Monday, September 04, 2006

Whatever Happened To Shock And Awe: A Need For A Plan For Iraq

I read somewhere in the last couple of days where President Bush has plans to visit every sttack site on the fifth anniversary of 9-11 -- the World Trade Center in New York, the Pentagon and the field in Pennsylvania where Flight 93 crashed.

But what the President needs more than anything is a new plan to win the war in Iraq. Otherwise his Administration will go down the drain in the midterm elections, and he will fare about as badly in history. He needs to be staying in the White House to fashion this plan and implement it, rather than gallivanting around the country on what essentially are campaign trips.

What could such a plan be? Haven't we tried everything?

Well, not really. The U.S. military, as in Vietnam, has been fighting with one hand tied behind its back. Even the Olmert regime in Israel, despite all the criticism directed to it, had a far more effective war plan in Lebanon in the recent war with Hezbollah, than the Bush Administration has had in Iraq. That war lasted only 34 days, but the Lebanese were taught such a lesson, I would wager they will not repeat their assaults against Israel soon again.

We've been fighting in Iraq for an incredible three and a half years, and under the present policy, there's no end in sight. As our military's morale has sank, U.S. troop levels have actually had to be slightly increased in recent weeks. Whatever happened to Secretary of Defense Donald Rumsfeld original plan to shock and awe the Iraqis? We seem to be fighting the insurgents in Iraq with kid gloves, doing just what we are expected to do, fighting the war on their terms.

Yet that war has changed. It's now become obvious that the greatest threat to a pro-Western Iraq is Iran. It is supplying the Shiite militias, and they have become a foe of American forces, perhaps even more than the Sunnis or al-Qaeda.

Pardon me, but what is needed is a firm policy of punishing the Iraqis for their opposition with a massive bombing campaign to destroy cities like Ramadi and neighborhoods in Baghdad which shelter the enemy.

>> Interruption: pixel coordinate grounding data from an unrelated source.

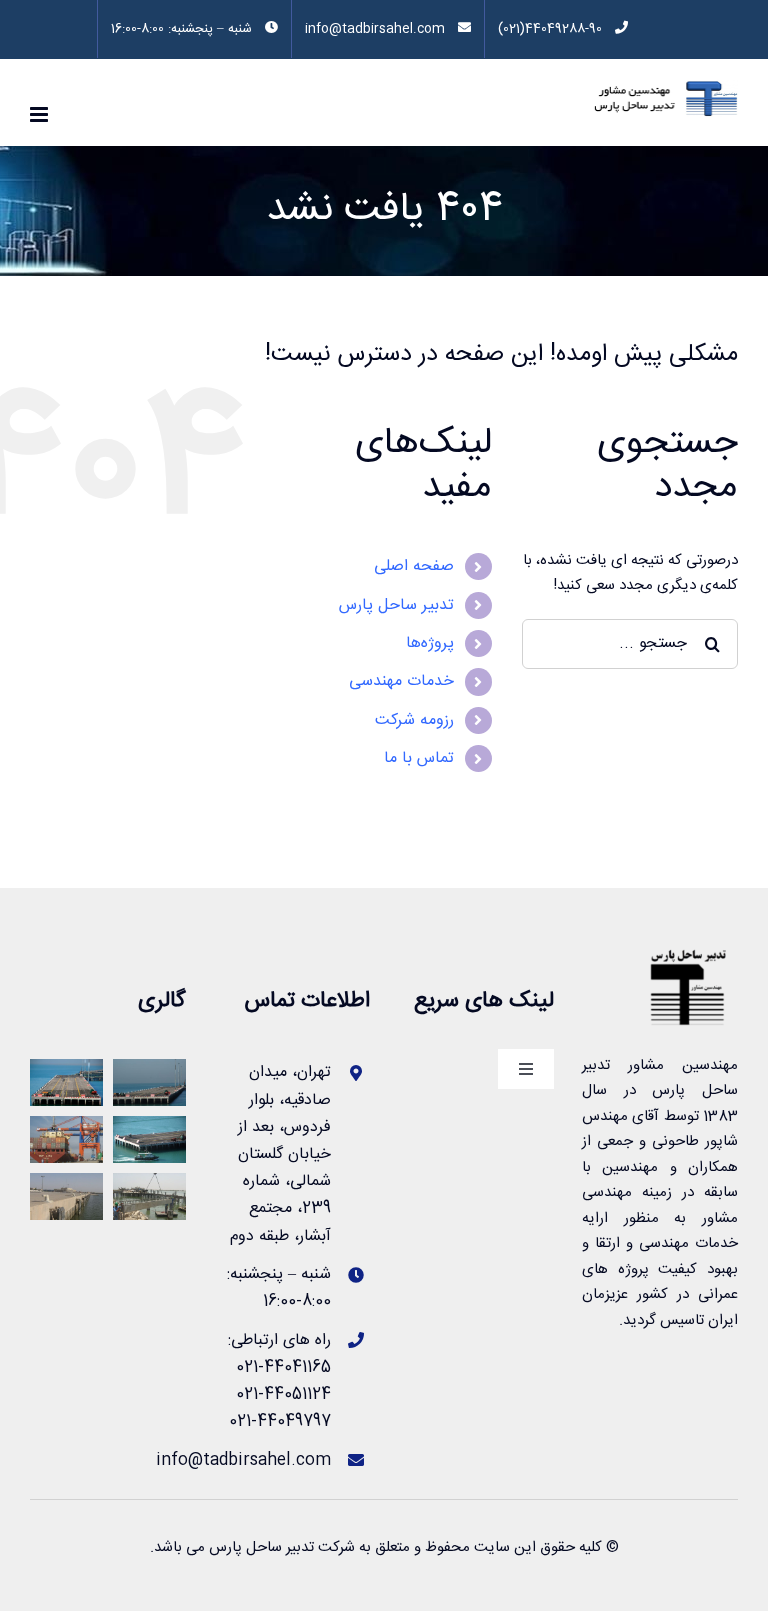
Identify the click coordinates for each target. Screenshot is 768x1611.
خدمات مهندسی (401, 681)
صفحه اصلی (414, 566)
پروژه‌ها (430, 643)
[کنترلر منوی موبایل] (40, 114)
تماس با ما (419, 758)
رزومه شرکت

We could play fair like the Israelis and warn the civilians to leave those areas before they were bombed, but this idea they have that they can have their cake and eat it too, back the insurgency and get aid from the U.S. at the same time, is not acceptable, or workable.

My guess is that a few weeks of this, and there would be a U.N. cease fire resolution that the other side would accept. The reaction in the rest of the world might be fierce, but this would prove an effective end game.

The President is correct, in my view, in warning that the consequences of an American defeat in Iraq would be far reaching, threatening all of our associations in the Middle East, the regimes like Pakistan and Saudi Arabia which have been at least nominal allies, and the vital supply of oil.

If this is indeed true, then we can't just go quietly into the good night, we need to up the ante. And the way to do that, frankly, is to use our B-52s.

1 Comments:

Anonymous Anonymous said...

"Punish" the Iraqis more? You are insane. More than 100,000 Iraqis, most of them innocent civilians,have already been killed as a result of Bush's disastrous war policy against a country that had nothing to do with 9/11. Instead of positing how the U.S. should win the war in Iraq, you might attempt basic honesty and admit that this administration made a tragic mistake.